Watters, Cabrol, and Co. Craft a Stark Spring in The Seasons Have Teeth 1

By the end of The Seasons Have Teeth‘s debut issue, readers don’t know exactly how its world works. But if they’re like me, they’ll want to keep reading to find out.

Primarily, The Seasons Have Teeth is an intimate portrait of an aging conflict photographer who has recently suffered a great loss. At first, you may think Andrew’s grief is the reason Sebasti├ín Cabrol and Dan Jackson have rendered most of The Seasons Have Teeth in morose shades of black, white, and gray. And yes, that’s likely part of it, but no, that’s certainly not all of it. There’s also the fact that Spring has not visited Andrew’s hometown in years, and is just now on its way.

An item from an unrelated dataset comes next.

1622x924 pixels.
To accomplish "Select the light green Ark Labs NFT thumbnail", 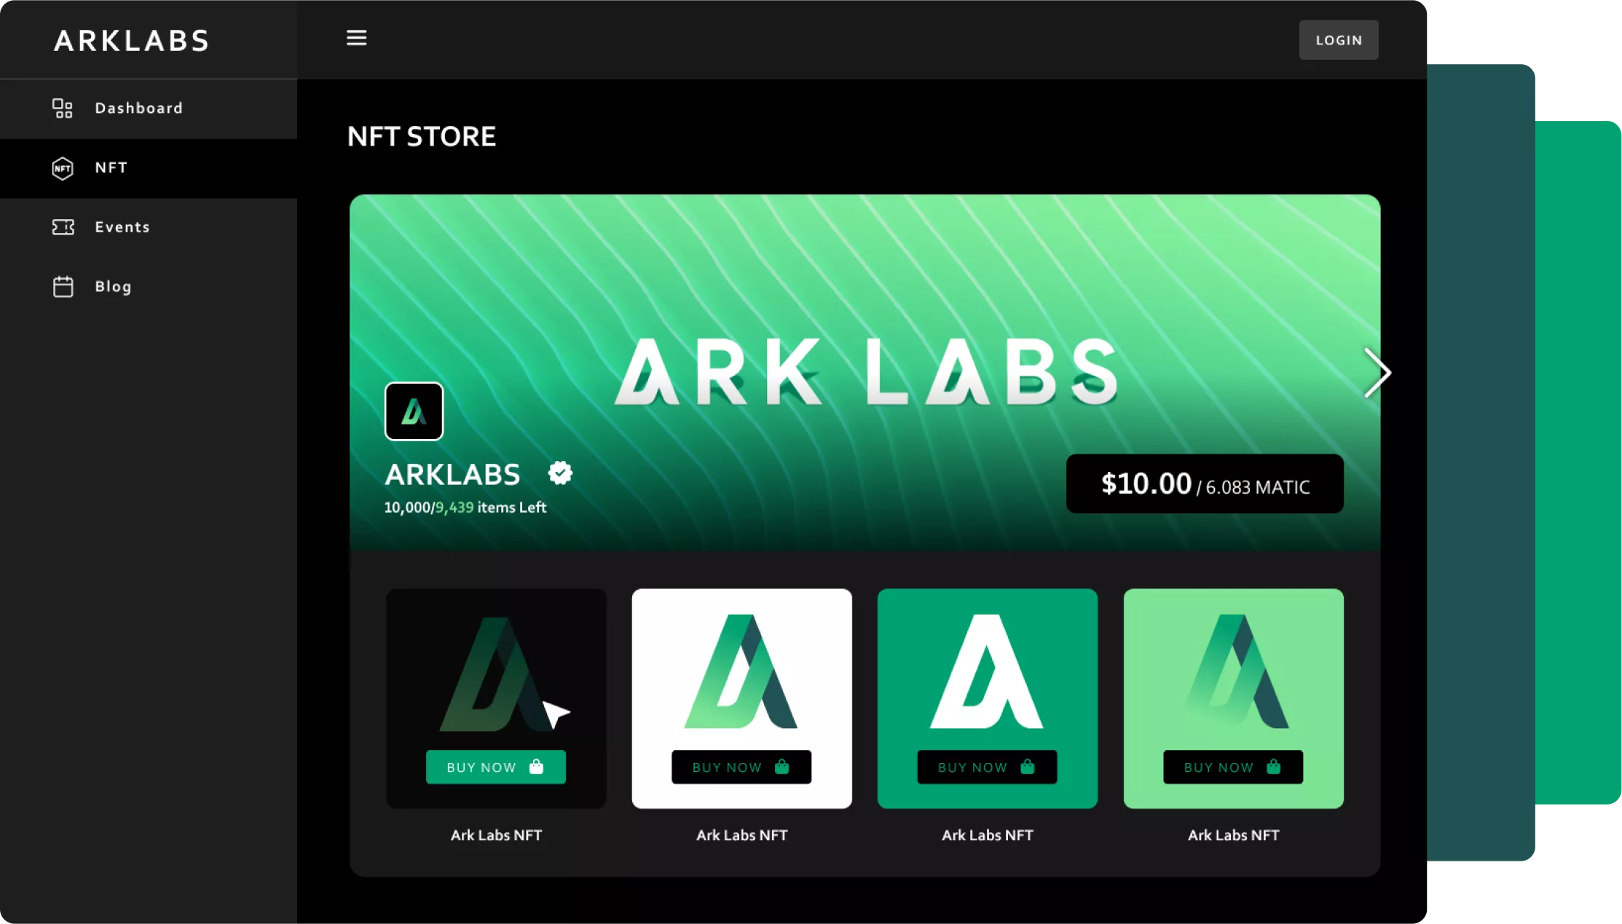I will coord(1234,698).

In this case, Spring is not a season (or maybe it is), but rather a supernatural avatar that causes spring-like occurrences. This personification of nature’s seasonal resurgence is now making its way through England, sowing destruction in its wake. Because as Andrew points out, if the natural world had its way, it would shake our society to its foundations. Nature is beautiful, yes, but it is not especially kind.

The growth that occurs as a result of Spring’s arrival is nearly the only bit of The Seasons Have Teeth that is rendered in color (even the Spring and not-Spring sound effects are colored appropriately). The only other bit is a flashback to a spring of Andrew and his wife Cindy’s youth.

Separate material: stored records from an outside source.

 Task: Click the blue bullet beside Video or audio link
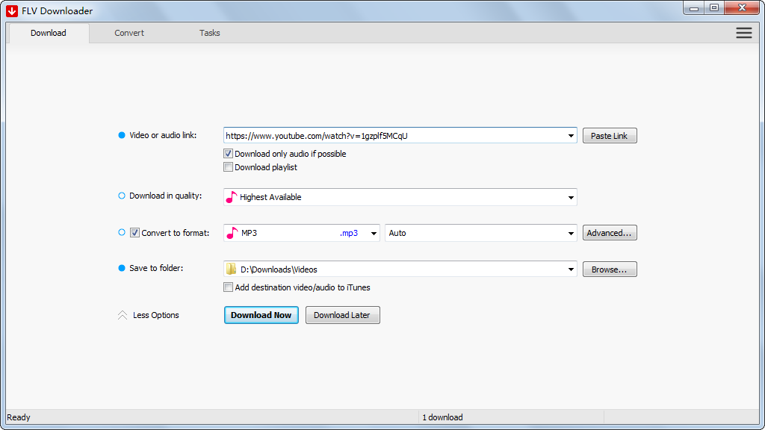(122, 135)
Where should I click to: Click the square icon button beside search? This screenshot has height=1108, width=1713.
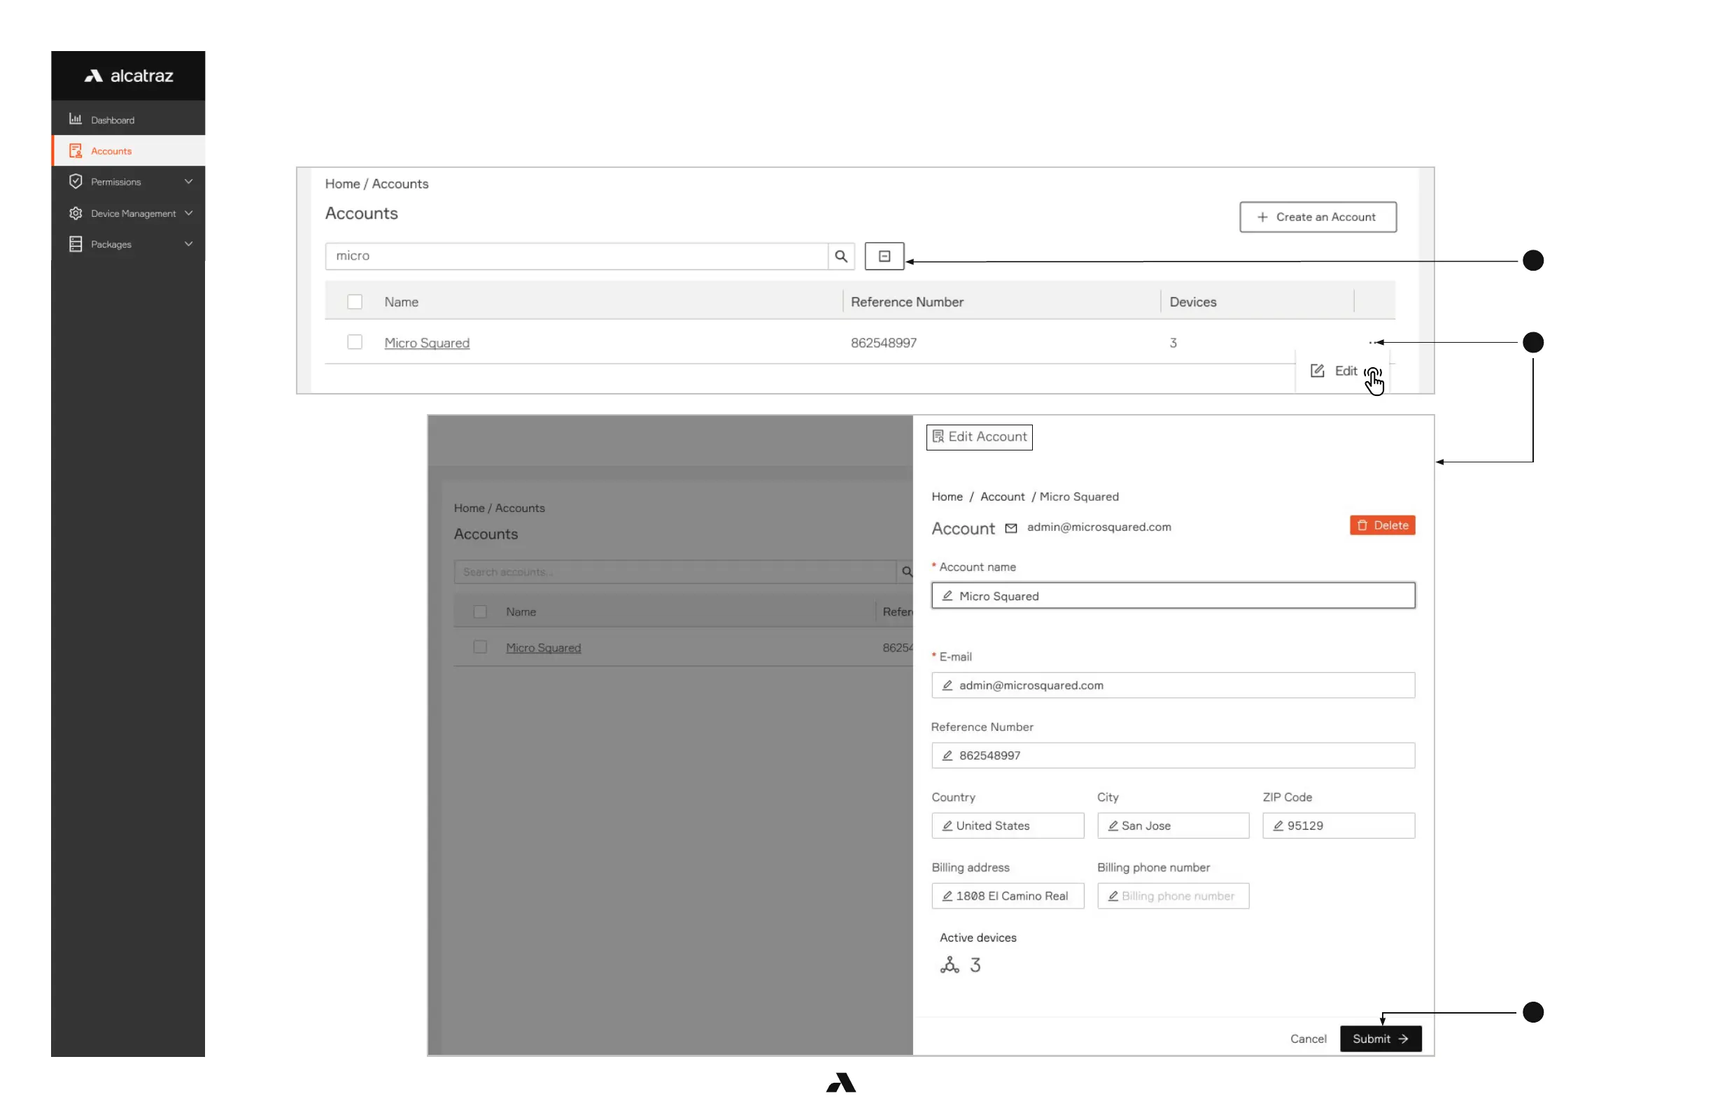[x=884, y=256]
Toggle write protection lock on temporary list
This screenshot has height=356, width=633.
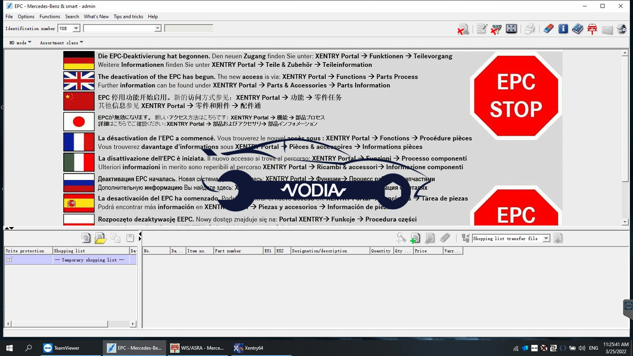[9, 260]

This choice, as well as the choice to render most of the story’s narrative in semi-uniform, multipaneled pages, makes the story’s single double-page splash, which breaks both those “rules,” that much more effective. The splash leads directly to issue one’s final turn and surprise ending, which sets Andrew squarely on the path to Summer.

Before leaving this review, however, I must note that The Seasons Have Teeth‘s prose perfectly complements its art. Just like Cabrol, Jackson, and co.’s illustrations, writer Dan Watters’s prose is stark, measured, and just a bit surreal. (And it sets that tone quickly, in a clever segue from page one, caption one to page one, caption two.) This near-marriage of authorial and artistic atmosphere is part of what prompted me to jot down my thoughts about The Seasons Have Teeth. Every member of this story’s creative team is operating on the exact same wavelength, a feat that’s not always true of collaborative comics. When a series as tightly in tune as this appears, it’s worth celebrating.

With one season down and three more to go, I find myself quite intrigued to learn more about the world of The Seasons Have Teeth – on both the macro and micro levels. How, exactly, will Summer, Fall, and Winter manifest themselves? And more importantly, what will be the consequences, for both the larger world and the series’s protagonist?